The stock may well not be able to hold this price level without more good news, like moving toward closer to FDA approval, which is uncertain. It may even fall on further good news in view of all the speculators who have already bought the rumor. I see this stock as a short - a straight put buy isn’t indicated because they’re far too expensive. Even the OTM MAY 20P is going for 4.90. Sell high premium, buy low premium, remember?

Speculators are having a field day. Putting a covered write on this stock is a real gamble. It might work, but your fingers will be crossed (and your knuckles likely white) waiting for April expiration.

Thoughts about the Dow Cow…

March 1st, 2007 by John Brasher

After a 416-pt. selloff on Tuesday, the Dow Jones Industrial Averages ($INDU) sold off this morning down to 12,059, then ralled on good news from the manufacturing front to close at 12,234, down about 34 points. I’m encouraged by the market’s ability to recover this afternoon. But… tomorrow is Friday, and a lot of traders will want to be flat going into the weekend, which could provoke a selloff, in which case we could see a good morning tomorrow then a bad afternoon as traders get flat.
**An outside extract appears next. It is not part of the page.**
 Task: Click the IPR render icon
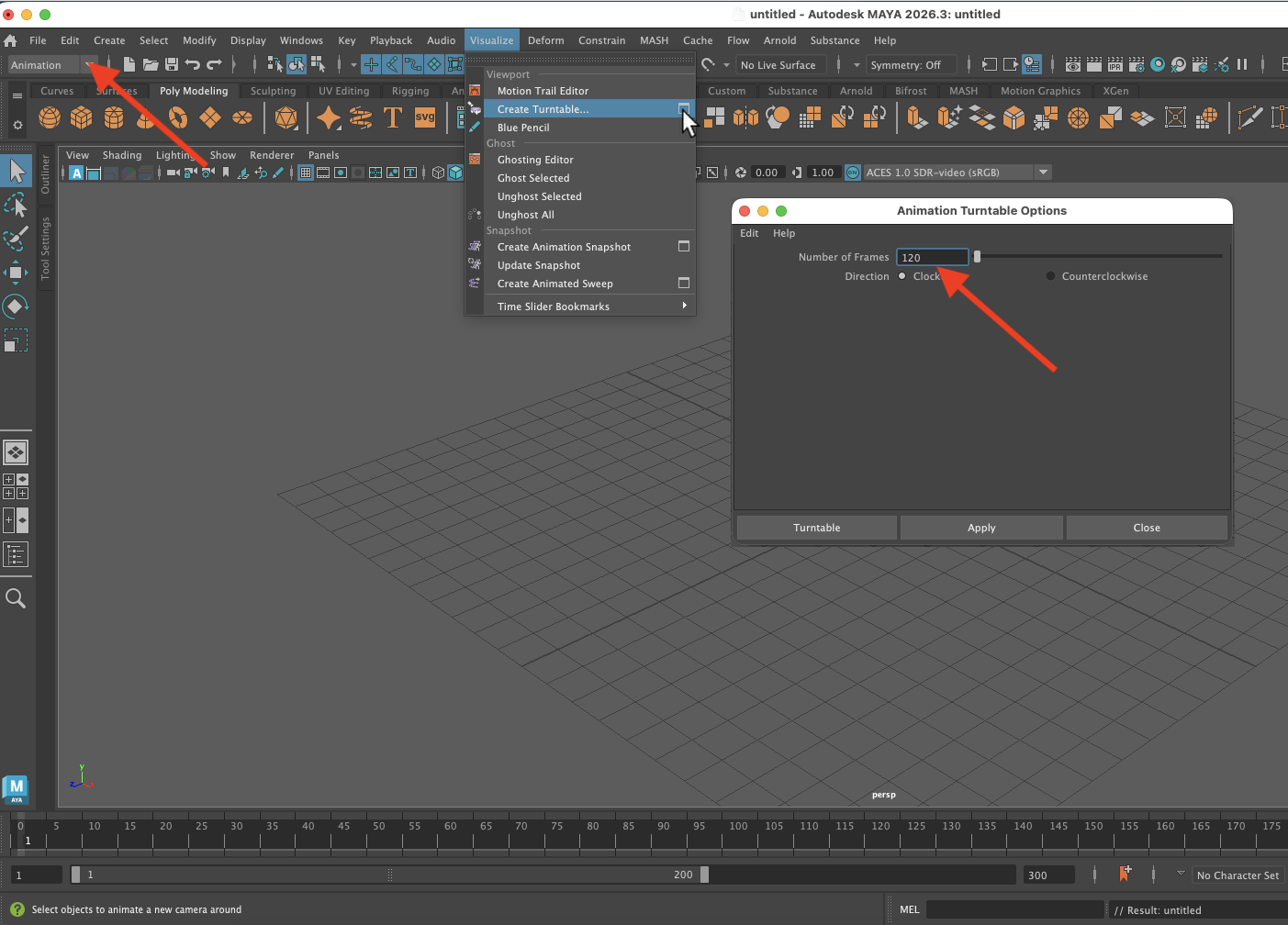[x=1114, y=64]
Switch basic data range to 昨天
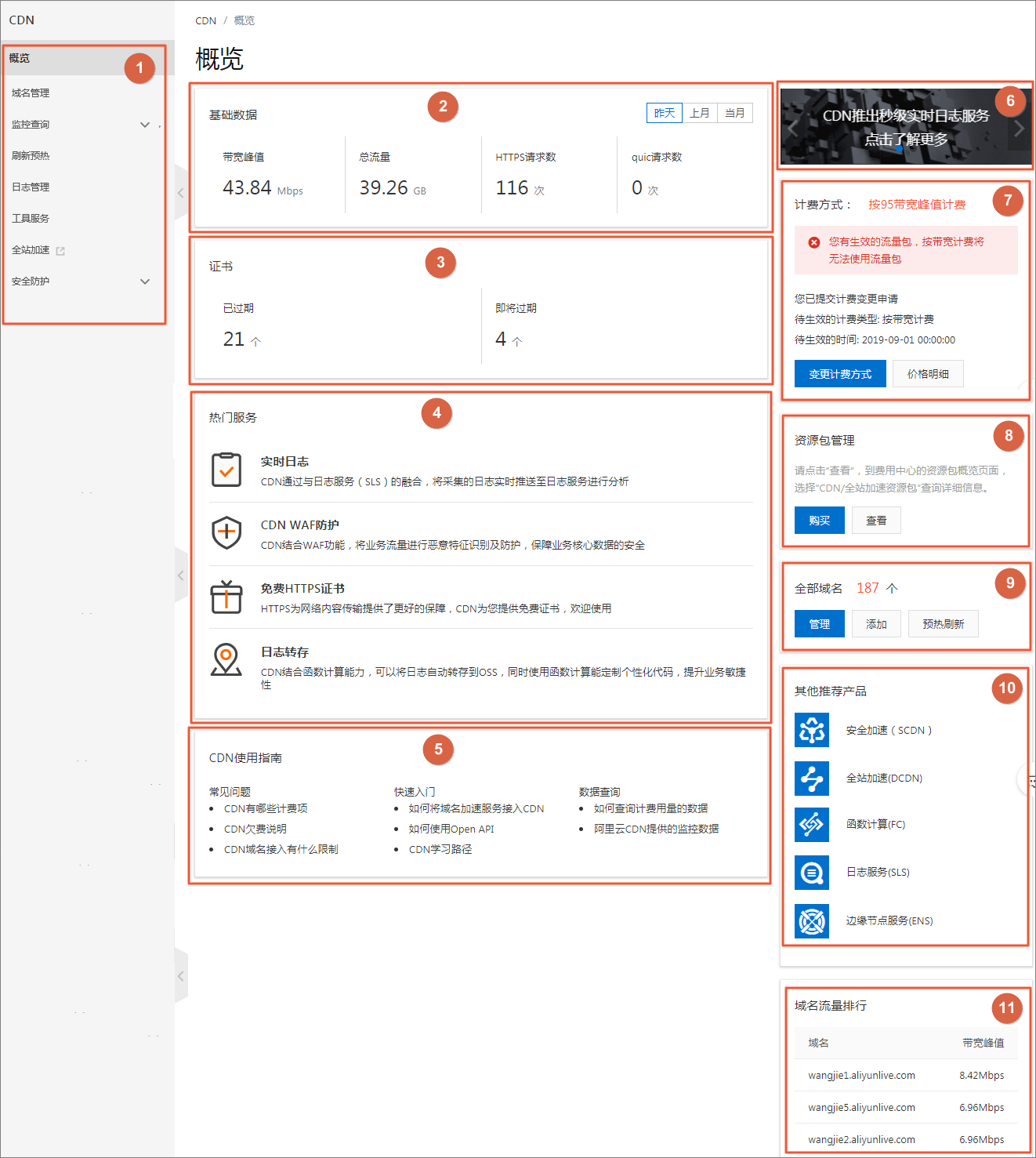The height and width of the screenshot is (1158, 1036). tap(665, 113)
I always stress to covered call writers to look at the weekly chart as well as the daily. The following weekly chart for the INDU illustrates why. Note how, despite the stellar gains since June 2006, volume has been declining since April.

index-indu-w-dow-jones-industrial-average4.jpg

Also note the MACD - the fast and slow lines have been essentially flat since late October and the MACD histogram has been declining since August. Thus despite the DOW’s impressive runup since July, we are seeing some bearish divergences.
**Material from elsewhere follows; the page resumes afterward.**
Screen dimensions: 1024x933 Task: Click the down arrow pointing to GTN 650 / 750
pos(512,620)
Notice how the 50-day MA is still a long way away - about at the 11,715 level, which is very close to the 11,730 50% Fibonacci level discussed in my Black Tuesday post. This suggests to me that the DOW is looking for the 50-day average.

The whole question is whether the worst is over or, as I suspect, we’re not through with the correction. The bigger question is why the selloff in the Shanghai market caused a selloff worldwide; this doesn’t exactly scream bull market to me. It could be that the bull market still has legs and this week’s action is just a needed corrective. It’s too early to tell, but I think the correction is not over and the market will find a Fibonacci level. In fact, we have almost hit the 12,000 (38%) level already, so I would think the 50% level is a more likely target. (I don’t know if a major bear market is beginning, and neither does anyone else.)

For longs and covered call writers, keep a close eye on the market and your stocks. If further weakness is demonstrated, consider buying protective puts, closing the positions or rolling the calls down and out (using multiple rolls, if necessary).

Some people are buying OTM puts for April or May on the logic that they protect against a serious market slide and, if the market recovers without much more hiccupping, the puts will still have enough time value in a couple of weeks to not produce a loss on selling the put. (This is why March puts make less sense - time decay will really kill you between now and March expiration if there is no further market decline.)

Protect Yourself:
In a sense, this correction comes at an opportune time. If you are truly concerned about handling this correction, you should be at my Orlando, Florida Prosperity Powerhouse Covered Call Seminar being held on March 10th and 11th - next weekend! We will be talking about how to react to this and other situations when good trades go bad. Truly, you don’t want to miss it. Details here…

There are two seats left, and they will be gone soon. Call us at 352-377-3500 if you have any questions. There may not be another opportunity this year to get this seminar. If you are concerned about this week’s market action - you need this seminar.

Now, a final thought about puts: the beauty of long puts is that, on a stock decline, you can always decide to keep a stock you think will recover and take profits by selling the puts.